TCP provides a means for the receiver to govern the amount of data sent by the sender. This is achieved by returning a "window" with every ACK indicating a range of acceptable sequence numbers beyond the last segment successfully received. The window indicates an allowed number of octets that the sender may transmit before receiving further permission.

Since you added , the TCP window scaling is just a multiplier used to overcome the initial limit of 64k for the maximum window size. This is negotiated using TCP options in the initial TCP handshake, as described in RFC 7323:

The Window Scale option negotiates fundamental parameters of the TCP session. Therefore, it is only sent during the initial handshake. Furthermore, the Window Scale option will be sent in a <SYN,ACK> segment only if the corresponding option was received in the initial <SYN> segment.

....

This option MAY be sent in an initial <SYN> segment (i.e., a segment
with the SYN bit on and the ACK bit off). If a Window Scale option
was received in the initial <SYN> segment, then this option MAY be
sent in the <SYN,ACK> segment. A Window Scale option in a segment
without a SYN bit MUST be ignored.

So this scaling factor can't be changed later. It's described further there:

The window scale extension expands the definition of the TCP window
to 30 bits and then uses an implicit scale factor to carry this
30-bit value in the 16-bit window field of the TCP header (SEG.WND in [RFC0793]). The exponent of the scale factor is carried in a TCP
option, Window Scale.
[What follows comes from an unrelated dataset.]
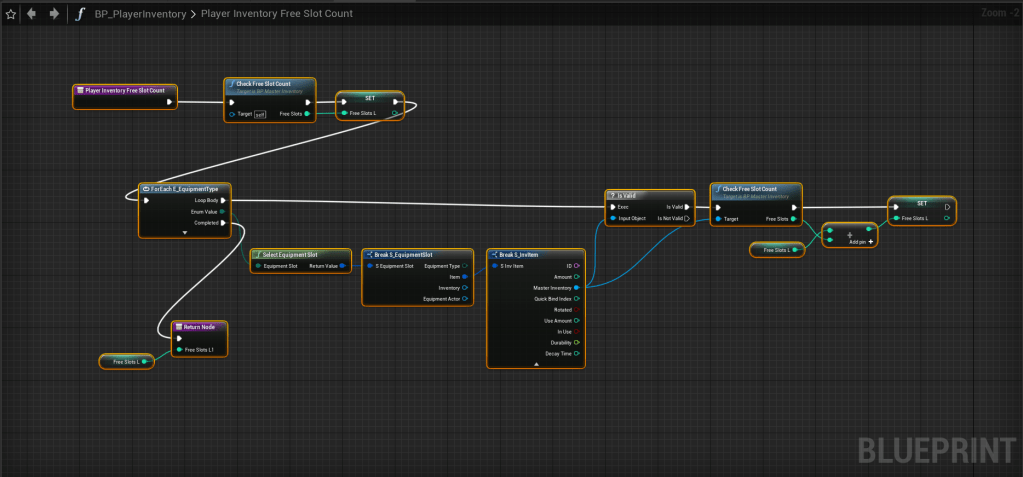This screenshot has width=1023, height=477.
Task: Click the Is Not Valid exec pin
Action: (686, 217)
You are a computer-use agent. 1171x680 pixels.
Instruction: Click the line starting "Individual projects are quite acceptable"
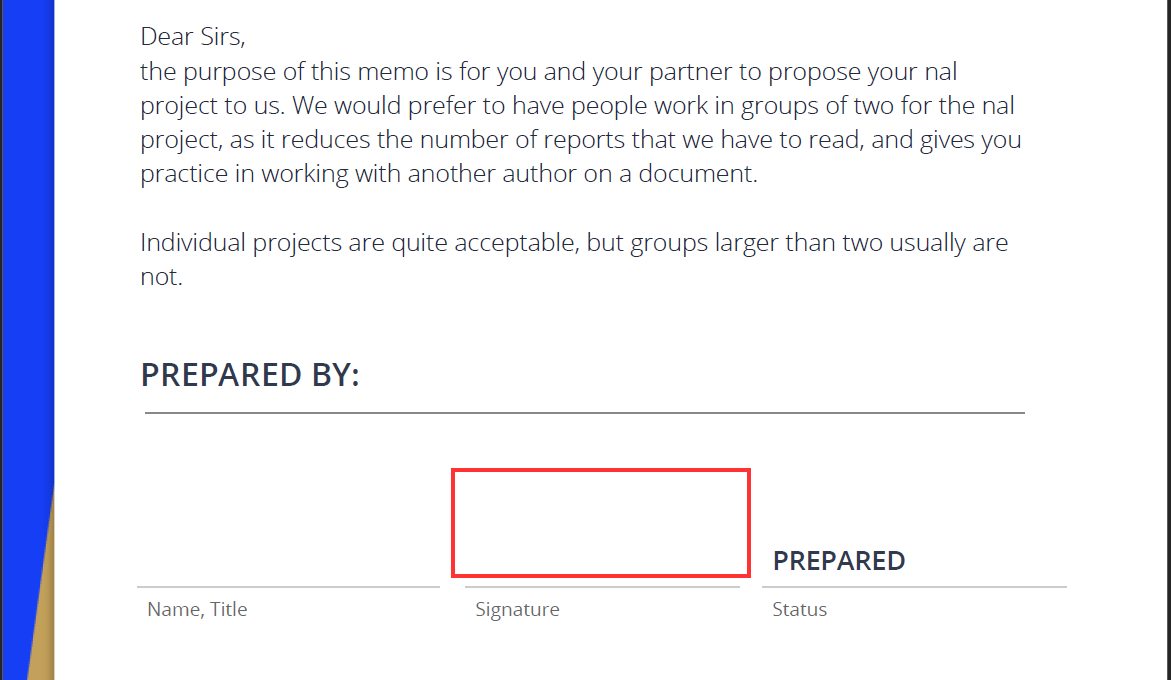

This option is sent only in a segment (a segment with the SYN bit on), hence the window scale is fixed in each direction when a connection is opened.


Here's an example of extreme and abnormal window control "abuse" from the receiver invented to delay scans used to propagate worms: Linux iptables' TARPIT add-on target, based on LaBrea's tar pit (Jim McClurg, 2001 PDF):

TARPIT
Captures and holds incoming TCP connections using no local per-connection resources.
[...] play along like a listening server, but aside from sending an ACK or RST, no data is sent. [...]
--tarpit
This mode completes a connection with the attacker but limits the window size to 0, thus keeping the attacker waiting long periods of time. While he is maintaining state of the connection and trying to continue every 60-240 seconds, we keep none, so it is very lightweight. Attempts to close the connection are ignored, forcing the remote side to time out the connection in 12-24 minutes. This mode is the default.